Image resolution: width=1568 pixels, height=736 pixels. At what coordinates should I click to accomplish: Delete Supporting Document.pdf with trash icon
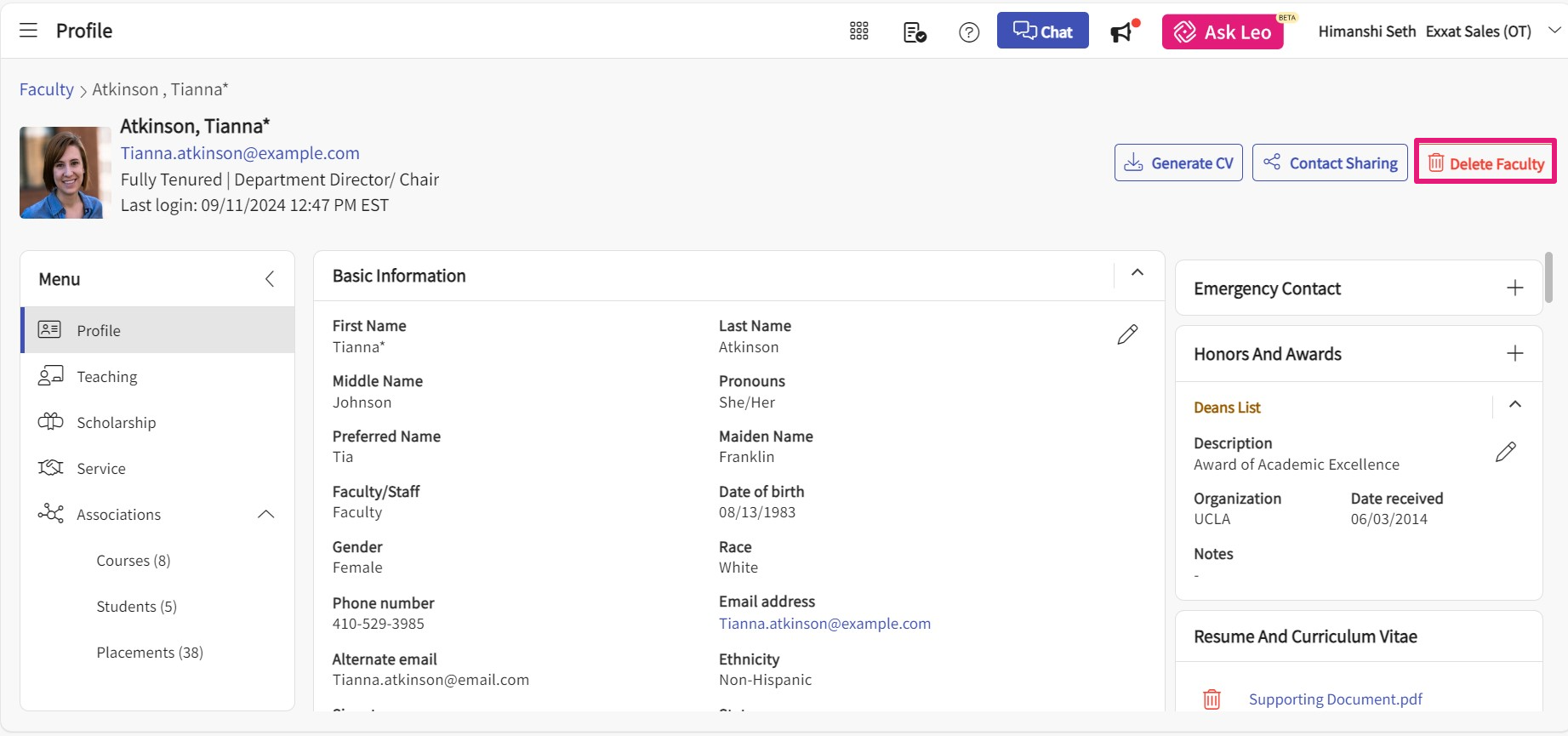point(1212,699)
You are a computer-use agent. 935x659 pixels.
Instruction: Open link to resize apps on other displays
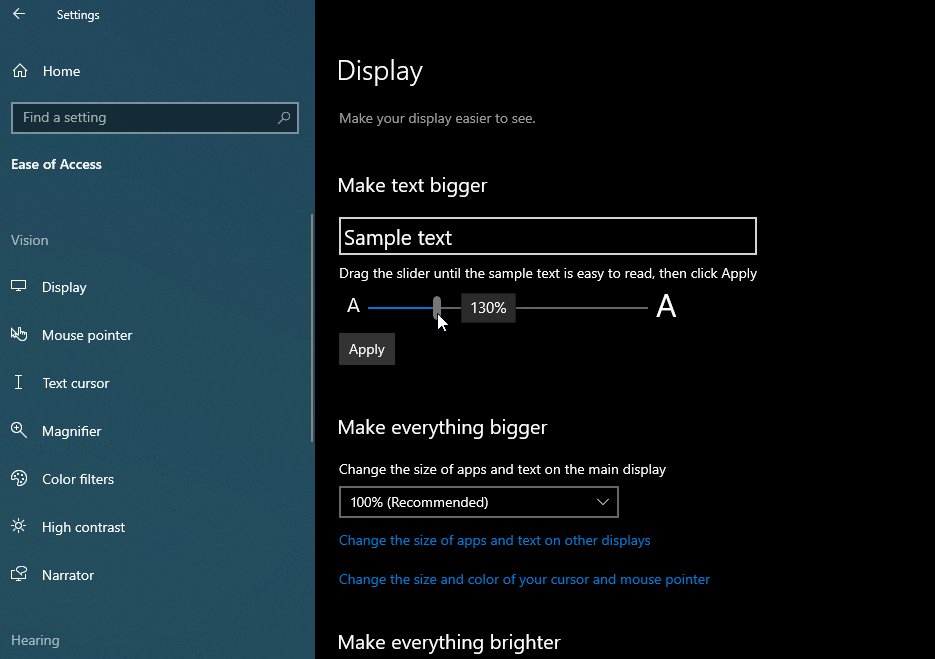click(495, 540)
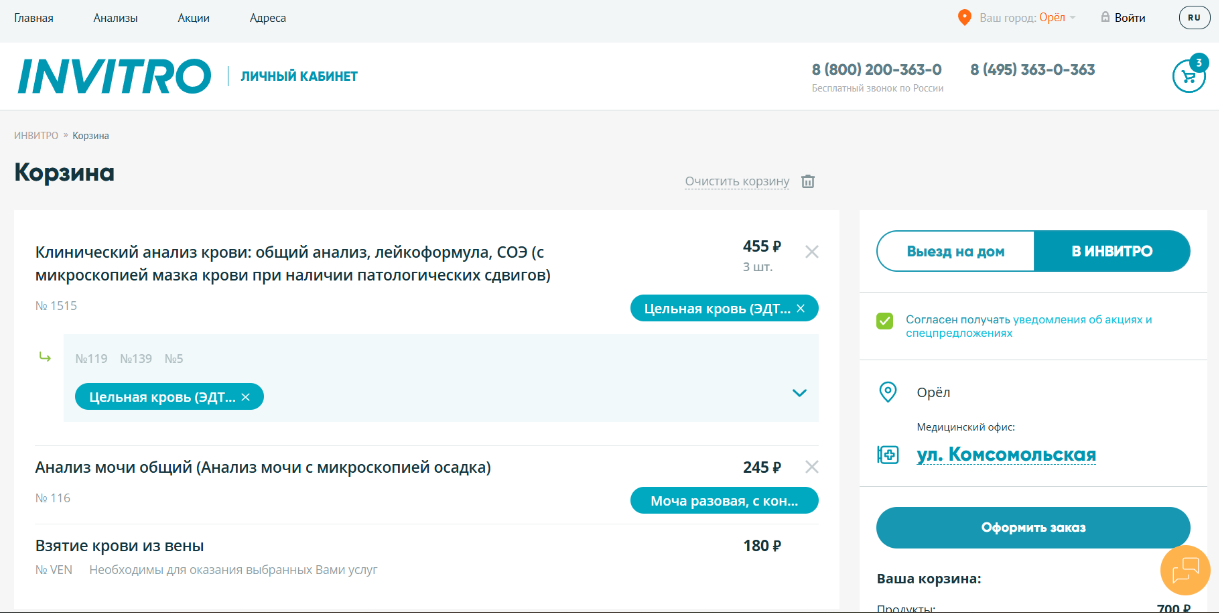Click the INVITRO logo
This screenshot has height=613, width=1219.
(x=114, y=77)
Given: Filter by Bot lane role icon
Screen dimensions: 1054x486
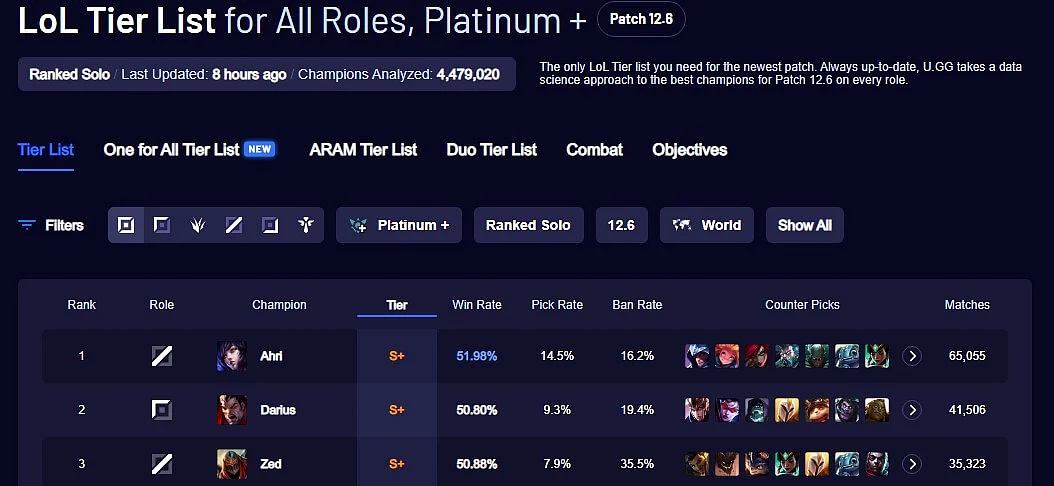Looking at the screenshot, I should 270,225.
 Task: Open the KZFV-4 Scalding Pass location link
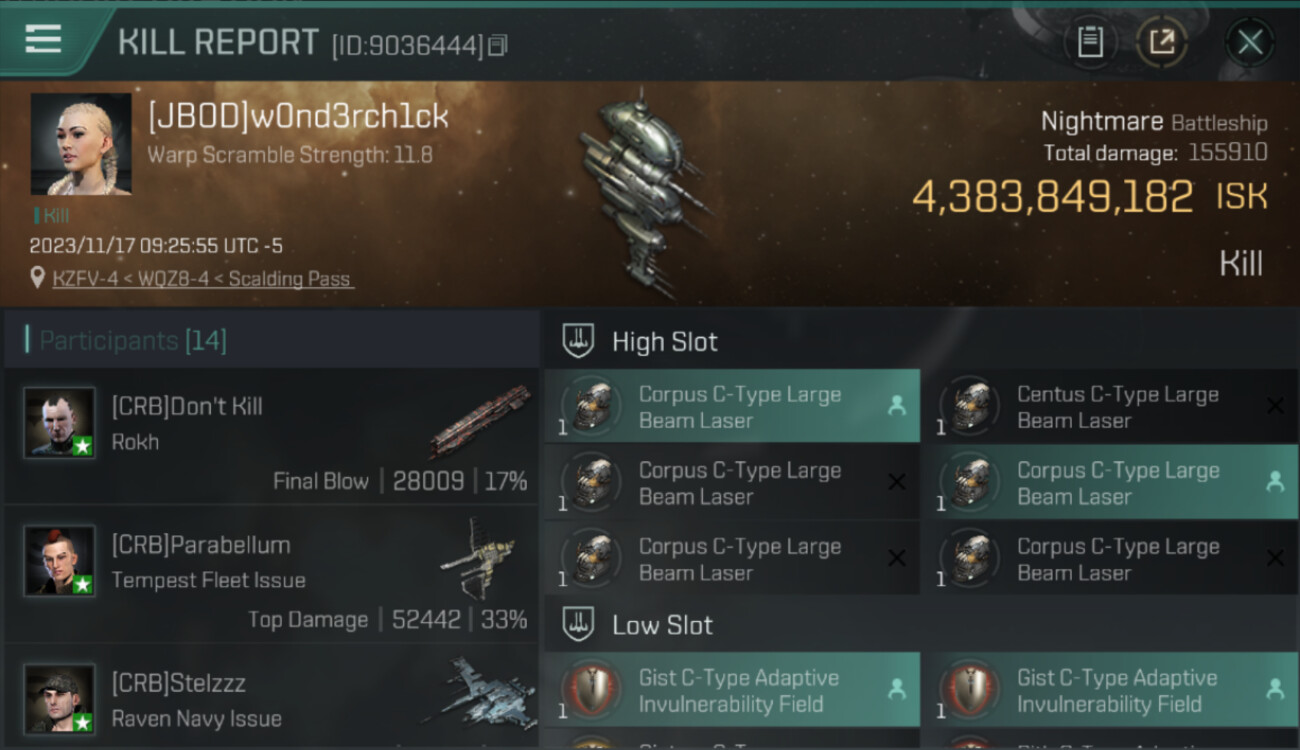(x=203, y=279)
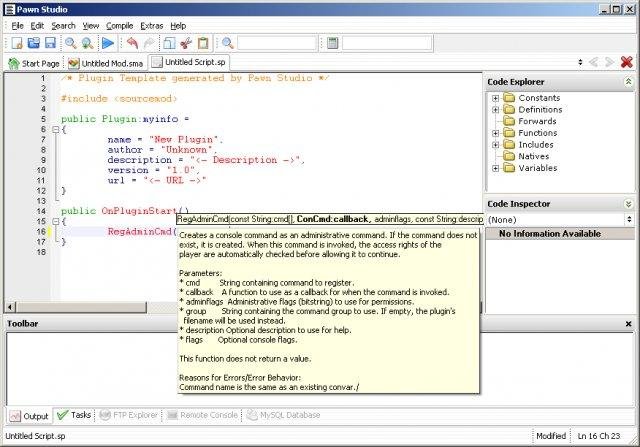
Task: Select the Natives folder in Code Explorer
Action: pos(532,156)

* _TO DO_: Could you return all of the entries above exactly, without any images?

* _SOLUTION_:
Image resolution: width=1568 pixels, height=736 pixels. At what coordinates should I click to accomplish: Delete Supporting Document.pdf with trash icon
point(1212,699)
You are a computer-use agent. 935x659 pixels.
Instruction: Open link to resize apps on other displays
click(495, 540)
Click the INVITRO logo
This screenshot has height=613, width=1219.
(x=114, y=77)
Given: Filter by Bot lane role icon
Screen dimensions: 1054x486
Looking at the screenshot, I should 270,225.
 Task: Open the KZFV-4 Scalding Pass location link
(x=203, y=279)
Task: Select the Natives folder in Code Explorer
Action: pos(532,156)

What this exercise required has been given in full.